◆ Document text ◆
begin
My 8k is coming up and I am nervous, plain and simple. I ran my first practice 8k last week, and it went horribly awry: my allergies acted up, my shins hurt like crazy, my clothing was uncomfortable, and I felt discouraged and let down. I kept thinking to myself I’ve been working at this for nearly 6 months, and 5 miles is still challenging. Why am I even doing this? I want to quit. I’m going to finish the last out of everyone and feel terrible about myself. But I finished my run (if you could call it that), and I felt like I knew my worst case scenario.

Feeling sorry for myself, unmotivated, and disappointed, I sauntered into my house to check out facebook (where better to seek comfort?) when low and behold, an update from Jamie: a picture with the caption “Nat on her 40th km today in the BMO.” Ok I’m sitting here feeling bad about running an 8k and Natalie is on her 40th km of her marathon? I am in awe of this woman. All my negativity instantly went away, and was replaced with inspiration and motivation. I could get there one day too! But how? Well, ladies and gentelman, without further ado, I present to you my Q and A with the amazing, inspirational, and very very fast, Natalie Chomin herself.


Claire: How did you start running and why do you love it so much?

Natalie: I started running in elementary school and realized I loved to race, so that’s when I decided to try Cross Country and Track. I competed until I graduated High School [and did] other sports at the same time. When my High School days of running were over, I found myself craving that racing experience and decided to do my first half marathon. I really enjoyed it, and decided to start racing in triathlon, which I did for the past 5 years along with running shorter races. Last year I decided to take it up a notch and sign up for a full marathon and the rest is history!
end
◆ To do ◆
**1.** Write out everything in the running post from "Feeling sorry for" down to "Natalie Chomin herself.", word for word.
**2.** Please extend the running post, picking up right after its final sentence.
The records that come after this aren't needed for anything here.

◆ Dataset entries ◆
begin
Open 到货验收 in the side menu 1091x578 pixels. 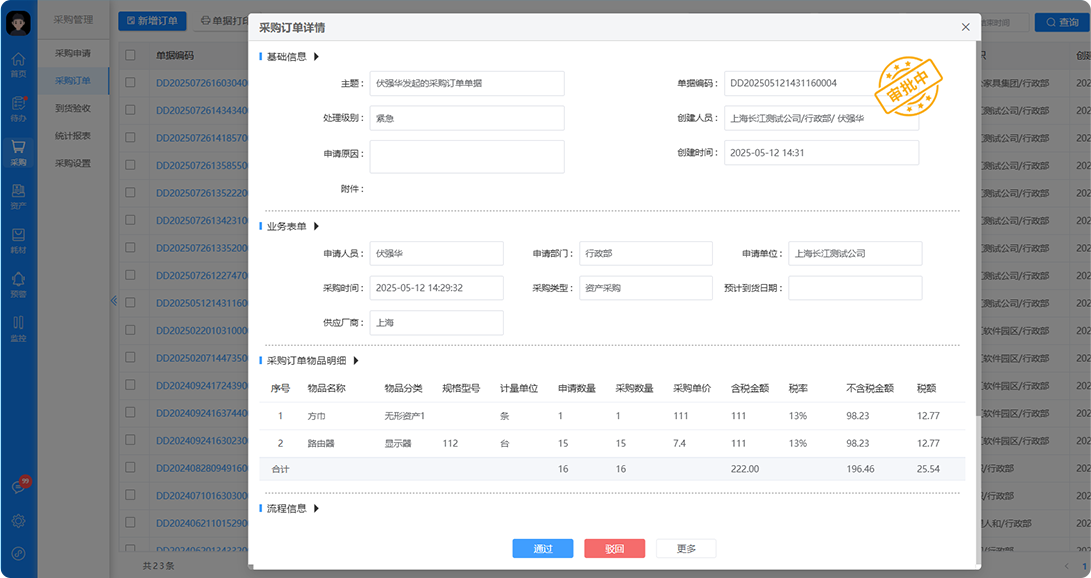coord(73,108)
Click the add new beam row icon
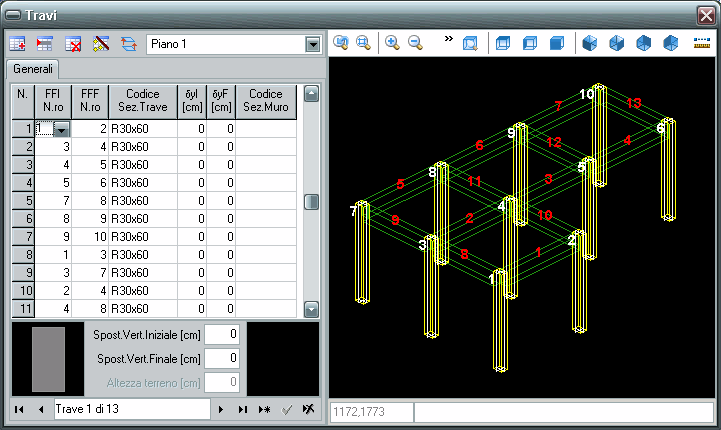721x430 pixels. tap(17, 44)

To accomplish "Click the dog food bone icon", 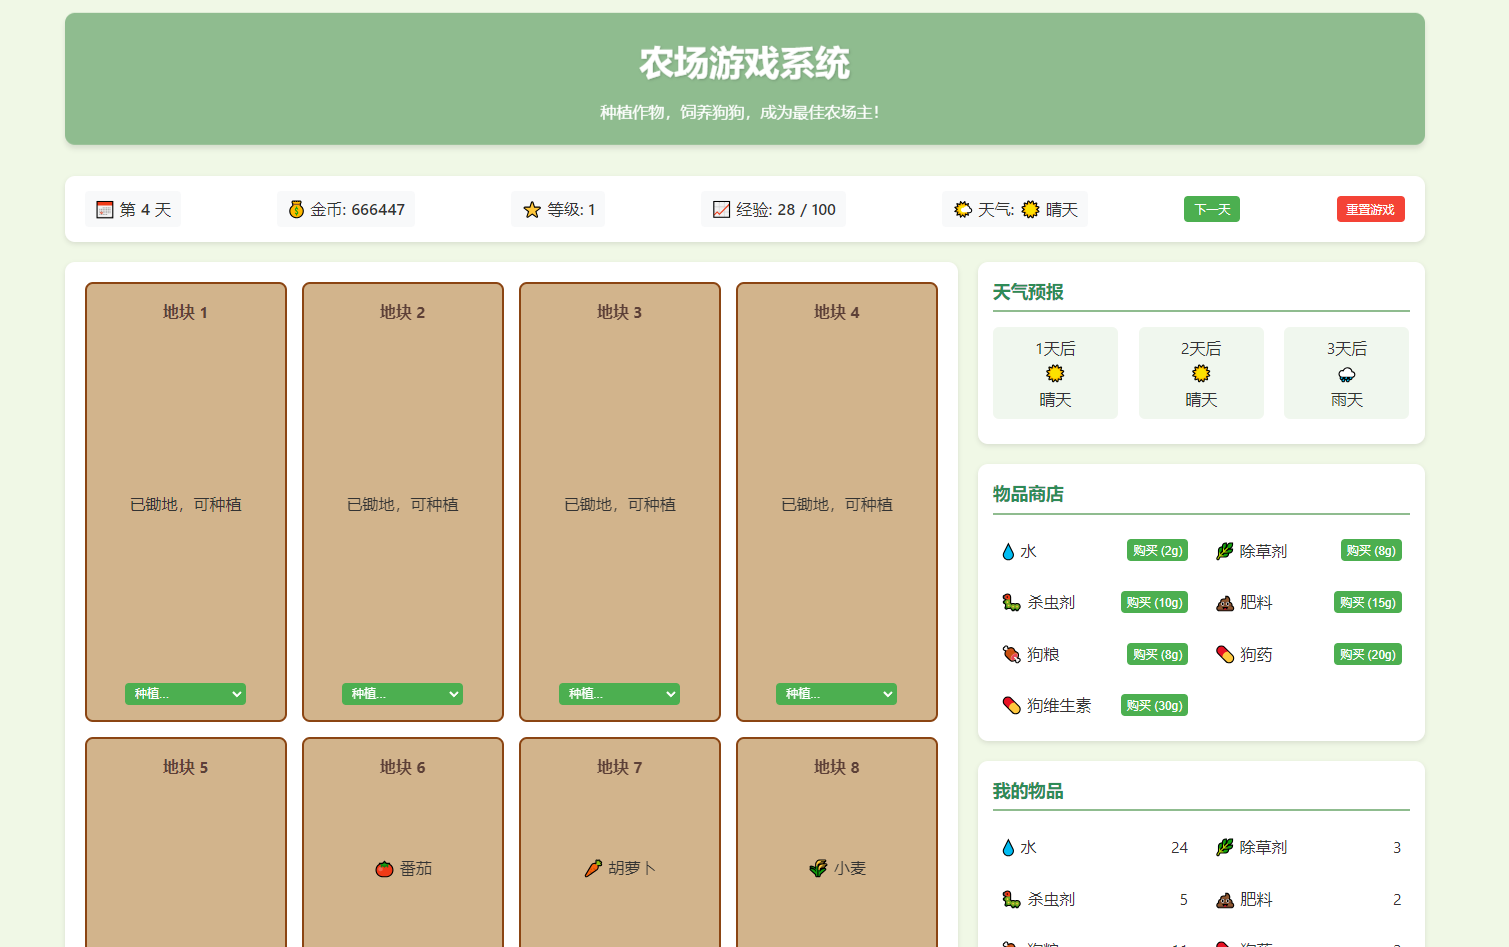I will click(1009, 654).
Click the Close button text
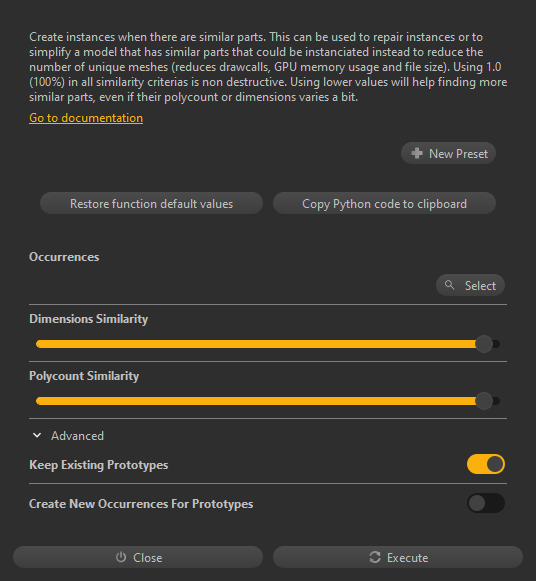 coord(148,557)
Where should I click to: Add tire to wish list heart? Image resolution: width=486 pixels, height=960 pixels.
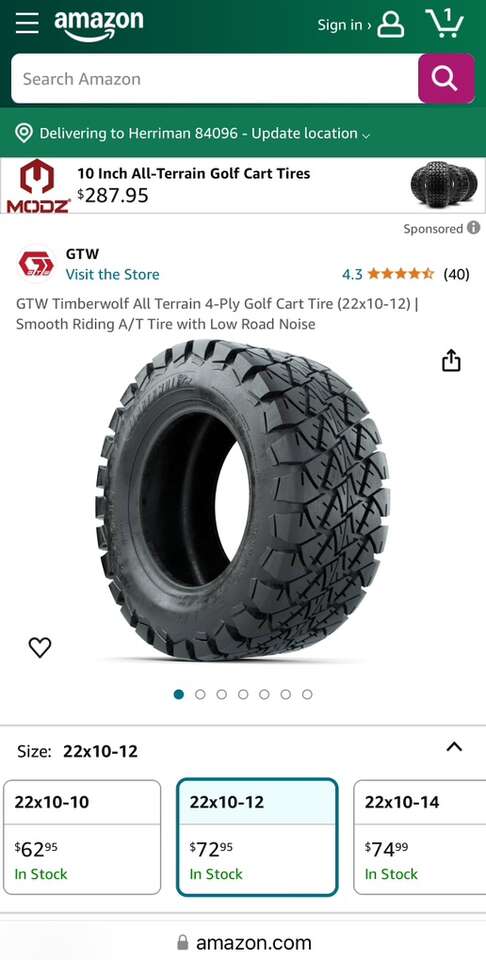point(40,647)
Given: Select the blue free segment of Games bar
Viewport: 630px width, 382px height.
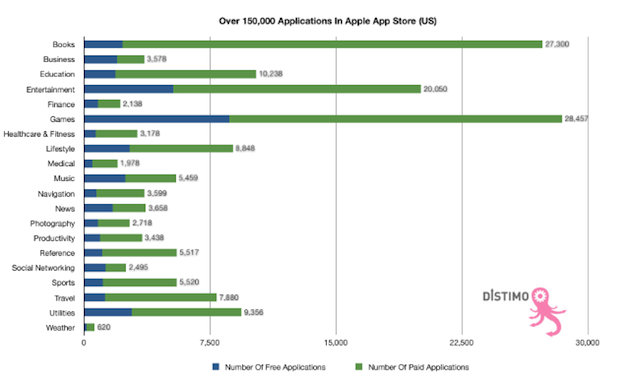Looking at the screenshot, I should coord(157,119).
end
◆ Solved tasks ◆
**1.**
Feeling sorry for myself, unmotivated, and disappointed, I sauntered into my house to check out facebook (where better to seek comfort?) when low and behold, an update from Jamie: a picture with the caption “Nat on her 40th km today in the BMO.” Ok I’m sitting here feeling bad about running an 8k and Natalie is on her 40th km of her marathon? I am in awe of this woman. All my negativity instantly went away, and was replaced with inspiration and motivation. I could get there one day too! But how? Well, ladies and gentelman, without further ado, I present to you my Q and A with the amazing, inspirational, and very very fast, Natalie Chomin herself.

**2.**
Running is a funny thing. Sometimes I wonder “why do I do this every single day?”….especially when I am losing toenails, chaffing, blistering, missing out on social events, watching my diet and alcohol consumption and giving up my days off so I can run, and recover from, my weekly long runs which got up to 35 kms. But that’s what I love the most about running–the challenge and the high I get from achieving my goals. Nothing is comparable for me, and many people wonder why, but it’s become my escape.

C: What was your very first race like? How far was it and How did you feel after?

N: My first race outside of High School was the Victoria Half Marathon. It was 21.1 km, and it was a bit of a letdown. I had trained extremely hard and enjoyed that aspect immensely, but race day was a thumbs down. The weather was terrible, and I went out too fast with the built up adrenaline and hit a wall around 15km. After, I was happy I finished and overall it was a good first race, but I learned a lot from it.

C: What is the last week before a marathon like? In the days before the BMO marathon, what did you do to prepare?

N: The last week of training before a marathon includes tapering. You hit your highest weekly mileage around 2-3 weeks before the race then all your runs get shorter and less intense. In the days before the race, I focused on making sure my diet was getting a lot of simple carbohydrate for immediate glycogen stores, getting a lot of sleep and mentally preparing. I was extremely nervous, barely able to think/talk about anything else.

C: What types of cross training do you incorporate into your workout routine?

N: I like to do yoga 1-2 time a week, as well as biking or hiking; in the summer I do the Grouse Grind as one of my cross training days. I also do a core circuit twice a week, as having a strong core really improves your running performance.

C: What is normal running pain like? Where do you feel it most when you run for long distances? Shorter distances?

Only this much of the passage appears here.